Cutaneous Lymphoma International Consortium Study of Outcome in Advanced Stages of Mycosis Fungoides and Sézary Syndrome: Effect of Specific Prognostic Markers on Survival and Development of a Prognostic Model.

PURPOSE: Advanced-stage mycosis fungoides (MF; stage IIB to IV) and Sézary syndrome (SS) are aggressive lymphomas with a median survival of 1 to 5 years. Clinical management is stage based; however, there is wide range of outcome within stages. Published prognostic studies in MF/SS have been single-center trials. Because of the rarity of MF/SS, only a large collaboration would power a study to identify independent prognostic markers. PATIENTS AND METHODS: Literature review identified the following 10 candidate markers: stage, age, sex, cutaneous histologic features of folliculotropism, CD30 positivity, proliferation index, large-cell transformation, WBC/lymphocyte count, serum lactate dehydrogenase, and identical T-cell clone in blood and skin.
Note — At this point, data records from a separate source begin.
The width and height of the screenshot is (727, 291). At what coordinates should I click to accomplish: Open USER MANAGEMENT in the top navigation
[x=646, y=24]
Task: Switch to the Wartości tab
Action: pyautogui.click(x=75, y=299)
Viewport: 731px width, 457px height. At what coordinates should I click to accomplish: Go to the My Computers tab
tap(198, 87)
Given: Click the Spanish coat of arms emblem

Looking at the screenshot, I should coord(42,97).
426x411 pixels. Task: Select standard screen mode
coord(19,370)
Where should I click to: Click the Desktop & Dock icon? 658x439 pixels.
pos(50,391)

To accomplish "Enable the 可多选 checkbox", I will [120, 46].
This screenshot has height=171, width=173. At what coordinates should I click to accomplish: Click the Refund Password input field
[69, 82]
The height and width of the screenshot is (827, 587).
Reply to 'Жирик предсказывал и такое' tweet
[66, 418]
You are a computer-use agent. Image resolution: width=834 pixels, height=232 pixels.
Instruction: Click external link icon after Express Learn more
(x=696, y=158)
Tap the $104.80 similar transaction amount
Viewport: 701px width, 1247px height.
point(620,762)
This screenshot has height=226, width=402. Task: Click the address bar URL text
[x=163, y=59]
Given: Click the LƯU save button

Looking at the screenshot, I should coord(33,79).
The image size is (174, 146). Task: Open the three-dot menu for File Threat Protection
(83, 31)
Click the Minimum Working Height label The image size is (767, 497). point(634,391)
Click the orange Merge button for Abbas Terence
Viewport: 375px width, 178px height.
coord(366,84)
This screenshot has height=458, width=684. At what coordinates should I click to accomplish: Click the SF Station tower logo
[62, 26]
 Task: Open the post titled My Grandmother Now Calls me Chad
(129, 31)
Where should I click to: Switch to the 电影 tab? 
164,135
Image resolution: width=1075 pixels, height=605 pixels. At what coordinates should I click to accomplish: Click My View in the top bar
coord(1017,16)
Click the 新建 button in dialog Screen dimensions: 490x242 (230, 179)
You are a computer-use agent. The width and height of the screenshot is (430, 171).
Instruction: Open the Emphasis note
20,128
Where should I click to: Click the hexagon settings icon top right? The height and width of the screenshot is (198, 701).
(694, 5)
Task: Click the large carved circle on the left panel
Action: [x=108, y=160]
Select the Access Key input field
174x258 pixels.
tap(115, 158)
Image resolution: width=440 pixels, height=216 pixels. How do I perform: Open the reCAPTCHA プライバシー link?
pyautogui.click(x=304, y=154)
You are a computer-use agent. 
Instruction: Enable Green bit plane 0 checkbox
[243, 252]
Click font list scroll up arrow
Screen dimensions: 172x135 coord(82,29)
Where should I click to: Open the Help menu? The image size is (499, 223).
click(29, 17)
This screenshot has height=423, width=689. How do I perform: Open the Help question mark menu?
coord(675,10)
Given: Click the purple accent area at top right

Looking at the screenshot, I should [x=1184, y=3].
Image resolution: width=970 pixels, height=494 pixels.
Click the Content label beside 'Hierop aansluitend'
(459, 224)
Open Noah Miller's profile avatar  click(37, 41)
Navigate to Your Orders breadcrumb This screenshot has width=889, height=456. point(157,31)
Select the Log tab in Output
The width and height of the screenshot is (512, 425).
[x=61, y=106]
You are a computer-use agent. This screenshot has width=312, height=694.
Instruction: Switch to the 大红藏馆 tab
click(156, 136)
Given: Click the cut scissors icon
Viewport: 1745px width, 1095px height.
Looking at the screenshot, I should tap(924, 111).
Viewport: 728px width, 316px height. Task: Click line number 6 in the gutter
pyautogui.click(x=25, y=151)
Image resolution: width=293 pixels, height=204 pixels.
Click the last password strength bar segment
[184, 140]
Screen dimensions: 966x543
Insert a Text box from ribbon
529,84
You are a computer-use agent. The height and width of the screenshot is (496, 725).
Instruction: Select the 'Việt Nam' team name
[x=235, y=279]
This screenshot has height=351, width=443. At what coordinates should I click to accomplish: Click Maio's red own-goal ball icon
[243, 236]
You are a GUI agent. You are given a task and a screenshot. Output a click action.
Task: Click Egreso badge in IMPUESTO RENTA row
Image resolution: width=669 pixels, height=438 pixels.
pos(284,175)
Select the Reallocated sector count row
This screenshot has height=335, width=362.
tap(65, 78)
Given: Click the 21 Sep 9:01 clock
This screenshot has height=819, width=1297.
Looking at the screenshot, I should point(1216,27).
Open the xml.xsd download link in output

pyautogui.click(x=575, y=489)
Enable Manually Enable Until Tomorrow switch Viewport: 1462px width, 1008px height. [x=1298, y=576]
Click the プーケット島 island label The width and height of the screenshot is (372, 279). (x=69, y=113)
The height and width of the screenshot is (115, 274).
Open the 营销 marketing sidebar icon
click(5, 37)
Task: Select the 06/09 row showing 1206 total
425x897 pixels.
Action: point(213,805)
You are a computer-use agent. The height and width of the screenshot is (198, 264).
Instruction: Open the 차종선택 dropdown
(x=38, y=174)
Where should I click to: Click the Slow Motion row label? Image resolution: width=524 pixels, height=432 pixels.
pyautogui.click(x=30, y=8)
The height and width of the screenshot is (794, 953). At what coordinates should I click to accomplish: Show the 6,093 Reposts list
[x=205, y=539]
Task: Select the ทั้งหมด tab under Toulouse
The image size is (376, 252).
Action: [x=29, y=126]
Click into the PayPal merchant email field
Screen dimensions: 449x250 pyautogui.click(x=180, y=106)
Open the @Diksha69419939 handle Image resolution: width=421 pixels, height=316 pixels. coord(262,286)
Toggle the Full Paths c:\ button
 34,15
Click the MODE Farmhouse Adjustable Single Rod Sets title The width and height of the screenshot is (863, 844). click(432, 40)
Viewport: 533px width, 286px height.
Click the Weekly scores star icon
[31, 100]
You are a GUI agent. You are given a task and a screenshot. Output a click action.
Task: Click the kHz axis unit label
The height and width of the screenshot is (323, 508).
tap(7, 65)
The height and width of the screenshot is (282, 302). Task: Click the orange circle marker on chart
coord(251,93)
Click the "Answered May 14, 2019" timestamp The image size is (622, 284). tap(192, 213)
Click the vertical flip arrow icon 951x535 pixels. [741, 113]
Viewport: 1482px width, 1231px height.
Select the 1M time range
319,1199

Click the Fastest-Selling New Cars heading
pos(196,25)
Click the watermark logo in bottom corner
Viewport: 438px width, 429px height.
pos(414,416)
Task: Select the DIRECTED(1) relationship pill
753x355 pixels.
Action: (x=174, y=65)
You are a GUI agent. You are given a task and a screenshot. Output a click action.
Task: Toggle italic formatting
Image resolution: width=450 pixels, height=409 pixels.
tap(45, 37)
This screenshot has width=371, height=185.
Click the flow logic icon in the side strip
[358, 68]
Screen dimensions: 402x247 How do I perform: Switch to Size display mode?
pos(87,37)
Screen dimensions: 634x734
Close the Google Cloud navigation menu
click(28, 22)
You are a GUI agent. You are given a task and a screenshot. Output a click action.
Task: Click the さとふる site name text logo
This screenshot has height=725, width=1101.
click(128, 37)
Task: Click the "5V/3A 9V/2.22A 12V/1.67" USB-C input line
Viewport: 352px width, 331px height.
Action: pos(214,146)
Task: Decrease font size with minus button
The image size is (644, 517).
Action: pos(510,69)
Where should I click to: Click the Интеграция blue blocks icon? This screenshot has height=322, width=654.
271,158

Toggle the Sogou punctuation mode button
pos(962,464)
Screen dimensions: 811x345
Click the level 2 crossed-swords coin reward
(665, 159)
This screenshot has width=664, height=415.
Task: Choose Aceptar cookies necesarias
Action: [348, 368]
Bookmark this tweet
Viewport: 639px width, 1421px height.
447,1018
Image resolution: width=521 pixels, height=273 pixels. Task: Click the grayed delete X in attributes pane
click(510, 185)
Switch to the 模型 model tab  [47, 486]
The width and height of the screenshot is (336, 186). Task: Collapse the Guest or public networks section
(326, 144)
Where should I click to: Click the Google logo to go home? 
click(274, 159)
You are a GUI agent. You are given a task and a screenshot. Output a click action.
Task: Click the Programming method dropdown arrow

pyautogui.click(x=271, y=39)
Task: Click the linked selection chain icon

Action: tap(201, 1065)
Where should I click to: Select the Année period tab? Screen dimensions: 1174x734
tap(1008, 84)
Data were collected at specialist centers on patients diagnosed with advanced-stage MF/SS from 2007. Each parameter recorded at diagnosis was tested against overall survival (OS). RESULTS: Staging data on 1,275 patients with advanced MF/SS from 29 international sites were included for survival analysis. The median OS was 63 months, with 2- and 5-year survival rates of 77% and 52%, respectively. The median OS for patients with stage IIB disease was 68 months, but patients diagnosed with stage III disease had slightly improved survival compared with patients with stage IIB, although patients diagnosed with stage IV disease had significantly worse survival (48 months for stage IVA and 33 months for stage IVB). Of the 10 variables tested, four (stage IV, age > 60 years, large-cell transformation, and increased lactate dehydrogenase) were independent prognostic markers for a worse survival. Combining these four factors in a prognostic index model identified the following three risk groups across stages with significantly different 5-year survival rates: low risk (68%), intermediate risk (44%), and high risk (28%). CONCLUSION: To our knowledge, this study includes the largest cohort of patients with advanced-stage MF/SS and identifies markers with independent prognostic value, which, used together in a prognostic index, may be useful to stratify advanced-stage patients.